_Your instructions:_
Repeat each entry in the data, exactly.

+++

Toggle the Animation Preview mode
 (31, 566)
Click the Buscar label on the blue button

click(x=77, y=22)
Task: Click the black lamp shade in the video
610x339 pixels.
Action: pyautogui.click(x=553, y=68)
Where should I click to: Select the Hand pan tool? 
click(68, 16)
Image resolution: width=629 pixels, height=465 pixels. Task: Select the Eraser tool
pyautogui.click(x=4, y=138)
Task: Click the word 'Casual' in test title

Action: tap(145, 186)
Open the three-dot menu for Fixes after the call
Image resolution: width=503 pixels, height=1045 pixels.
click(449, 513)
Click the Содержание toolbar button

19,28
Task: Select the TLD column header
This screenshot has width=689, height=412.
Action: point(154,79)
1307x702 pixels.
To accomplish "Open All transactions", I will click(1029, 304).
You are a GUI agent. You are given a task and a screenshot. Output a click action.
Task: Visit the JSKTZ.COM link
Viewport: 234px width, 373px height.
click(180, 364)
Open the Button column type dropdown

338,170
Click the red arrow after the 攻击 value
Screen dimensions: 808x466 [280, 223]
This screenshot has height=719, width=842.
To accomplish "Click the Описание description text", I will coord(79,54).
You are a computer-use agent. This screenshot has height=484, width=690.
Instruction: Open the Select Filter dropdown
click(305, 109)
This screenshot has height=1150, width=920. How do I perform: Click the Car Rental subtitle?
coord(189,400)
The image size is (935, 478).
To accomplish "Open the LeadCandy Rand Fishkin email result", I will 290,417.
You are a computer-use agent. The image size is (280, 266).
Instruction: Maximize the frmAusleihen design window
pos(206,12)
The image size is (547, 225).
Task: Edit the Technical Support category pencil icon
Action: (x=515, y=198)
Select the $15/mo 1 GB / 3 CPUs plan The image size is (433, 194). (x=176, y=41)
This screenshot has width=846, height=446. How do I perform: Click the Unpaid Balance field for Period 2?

+++

_Answer section:_
Toggle the Animation Preview mode
 (31, 566)
Click the Buscar label on the blue button

click(x=77, y=22)
Task: Click the black lamp shade in the video
610x339 pixels.
Action: pyautogui.click(x=553, y=68)
Where should I click to: Select the Hand pan tool? 
click(68, 16)
Image resolution: width=629 pixels, height=465 pixels. Task: Select the Eraser tool
pyautogui.click(x=4, y=138)
Task: Click the word 'Casual' in test title

Action: tap(145, 186)
Open the three-dot menu for Fixes after the call
Image resolution: width=503 pixels, height=1045 pixels.
click(449, 513)
Click the Содержание toolbar button

19,28
Task: Select the TLD column header
This screenshot has width=689, height=412.
Action: point(154,79)
1307x702 pixels.
To accomplish "Open All transactions", I will click(1029, 304).
You are a GUI agent. You are given a task and a screenshot. Output a click action.
Task: Visit the JSKTZ.COM link
Viewport: 234px width, 373px height.
click(180, 364)
Open the Button column type dropdown

338,170
Click the red arrow after the 攻击 value
Screen dimensions: 808x466 [280, 223]
This screenshot has height=719, width=842.
To accomplish "Click the Описание description text", I will coord(79,54).
You are a computer-use agent. This screenshot has height=484, width=690.
Instruction: Open the Select Filter dropdown
click(305, 109)
This screenshot has height=1150, width=920. How do I perform: Click the Car Rental subtitle?
coord(189,400)
The image size is (935, 478).
To accomplish "Open the LeadCandy Rand Fishkin email result", I will 290,417.
You are a computer-use agent. The image size is (280, 266).
Instruction: Maximize the frmAusleihen design window
pos(206,12)
The image size is (547, 225).
Task: Edit the Technical Support category pencil icon
Action: (x=515, y=198)
Select the $15/mo 1 GB / 3 CPUs plan The image size is (433, 194). (x=176, y=41)
This screenshot has width=846, height=446. How do I perform: Click the Unpaid Balance field for Period 2?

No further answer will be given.